“All Is Not Lost”: Jordan E. Cooper Reflects on His 2 Tony Nominations | Playbill

Tony Awards “All Is Not Lost”: Jordan E. Cooper Reflects on His 2 Tony Nominations

His play Ain’t No Mo’ closed early on Broadway, but now it’s one of the most-nominated plays of the season.

Jordan E. Cooper Heather Gershonowitz

When Jordan E. Cooper found out he was not just a Tony nominee, but a double Tony nominee, he was at his parent’s house in Texas. His parents had taken the day off and even though it was 7:30 in the morning, they watched the Tony Awards nominations announcement with him. “They’re cooking breakfast right now, just jumping up and down,” Cooper tells Playbill the morning of the announcement, joy evident in his voice.

Cooper is currently Tony-nominated for writing the play Ain't No Mo', which was on Broadway in late 2022. He also starred in the show in drag as a flight attendant named Peaches, wearing a sharp pantsuit and a long pink wig—for that, Cooper was also nominated for Best Actor in a Featured Role in a Play. And this season, Ain’t No Mo’ is one of the most-nominated plays at the 2023 Tony Awards, with six nominations (tying with Leopoldstadt and A Doll’s House).

It’s the kind of underdog story that storytellers love. Because Ain’t No Mo’, despite having Oscar-winning producer Lee Daniels on its team, closed early on Broadway in December after just 28 performances—the closing notice came less than a week after the show had opened. Come Tony season, it was the popular assumption that the play had been forgotten, as is usually the case for shows with shorter runs. But then a miracle happened.

And now Cooper himself is a double Tony nominee, remarking, “I can't be more grateful and also flabbergasted.” Cooper had been fighting for his show for a while. From its Off-Broadway run at the Public Theater in 2019, through COVID-19 to its opening on Broadway. The victory of opening his play, as the youngest Black playwright to get a Broadway production, was short-lived. A few days after opening, on December 9, it was announced that Ain’t No Mo’ would close on December 18. Then, through sheer force of will, and through social media, Cooper led a campaign that extended the show’s life by another week—it closed on December 23.

For Cooper, he remembered feeling dejected last December, like maybe Broadway was not ready for a play like his—one that was a biting satire about what if all Black people in America went back to Africa, that asked the question of how to find home in a country that is hostile to your very existence. But the Tony announcements have lit the spark of hope again for the writer. “I do feel like all is not lost,” Cooper says. “I feel like the work that we put in so hard on that stage, literally our blood and our tears and our sweat rubbed together, under the ghostlight—I'm just so incredibly grateful that it's being recognized. That work didn't go in vain.”
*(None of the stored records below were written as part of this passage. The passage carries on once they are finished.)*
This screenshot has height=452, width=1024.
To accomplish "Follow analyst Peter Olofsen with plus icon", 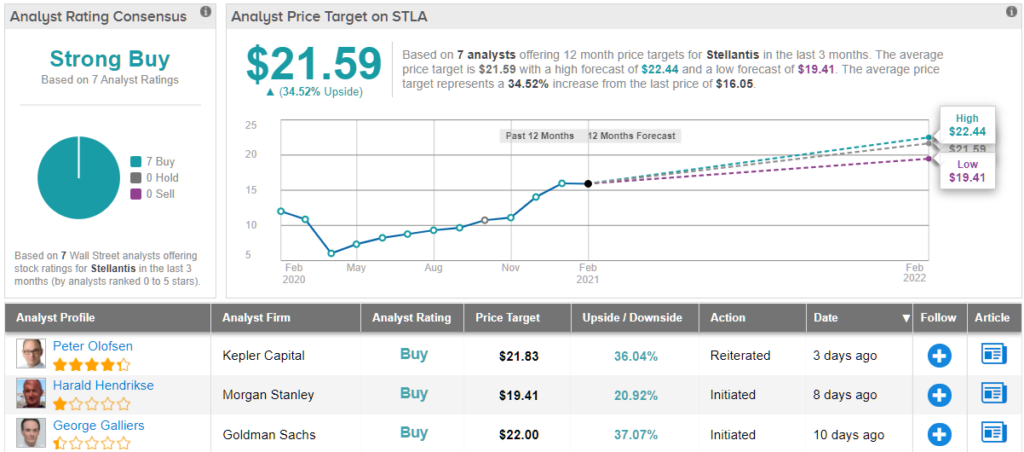I will [939, 355].
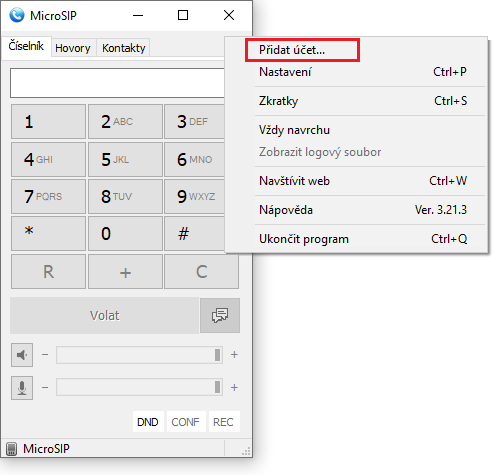Decrease speaker volume with minus sign
This screenshot has width=493, height=475.
(45, 355)
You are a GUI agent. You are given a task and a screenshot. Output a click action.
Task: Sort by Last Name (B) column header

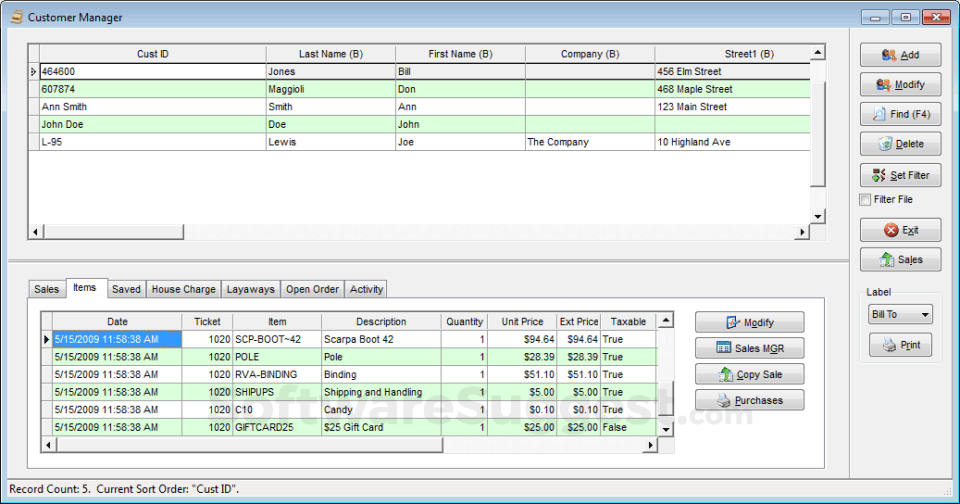pos(330,54)
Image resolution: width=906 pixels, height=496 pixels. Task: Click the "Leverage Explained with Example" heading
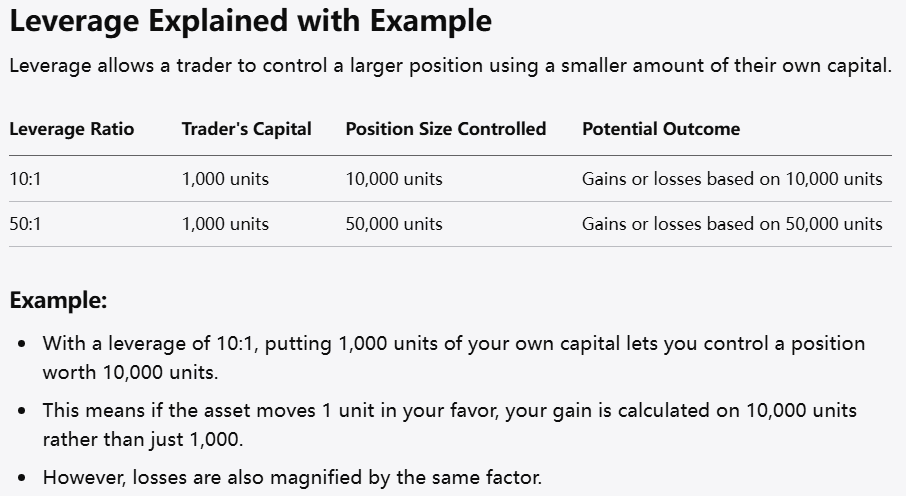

Jordan E. Cooper Heather Gershonowitz

Ain’t No Mo’ closed around the same time as another new work on Broadway: KPOP. The latter was a musical, created by Korean-Americans and starring a mostly Asian cast. It had Helen Park, the first female Asian composer to have a work on Broadway. And yet it closed after just 17 performances. When both Ain’t No Mo’ and KPOP closed, many theatre lovers questioned whether Broadway could accept work that catered to a younger, more diverse crowd—if Broadway even knew how to market such shows. Or was the industry forever doomed to be shut off from all but the privileged few.

Cooper sees his Tony nominations and Park’s nominations (Park is now the first female Asian composer to be nominated for a Tony) as a sign that it’s worth it to keep going.

“It’s just amazing,” he marvels. “It's the lighthouse to illuminate the darkness. Like, hey, we can make this thing work. And let's move forward, let's find the path forward.” It’s also a sign for any producers out there, to give non-traditional shows a chance to find their audience. “It is a testament to how tough the time is after COVID, how tough it is to market these kinds of shows. And shows like this are deserving and just need time to find an audience.”

On Tony nomination day, Cooper is cautiously optimistic for the future of Broadway, saying that “audiences are ready for it. I think Broadway is ready, I just don't think that Broadway has the tools to sustain it just yet. And hopefully this is a sign that it's possible to sustain work like that, work that's not always comfortable.”

When asked if there will be an encore run of Ain’t No Mo’, Cooper says he’s game. He even jokes that audiences may even see his flight attendant, Peaches, at the Tony Awards. But speaking slightly more seriously, he says, “My only regret is that I'm not going to the theatre to do a show tonight.”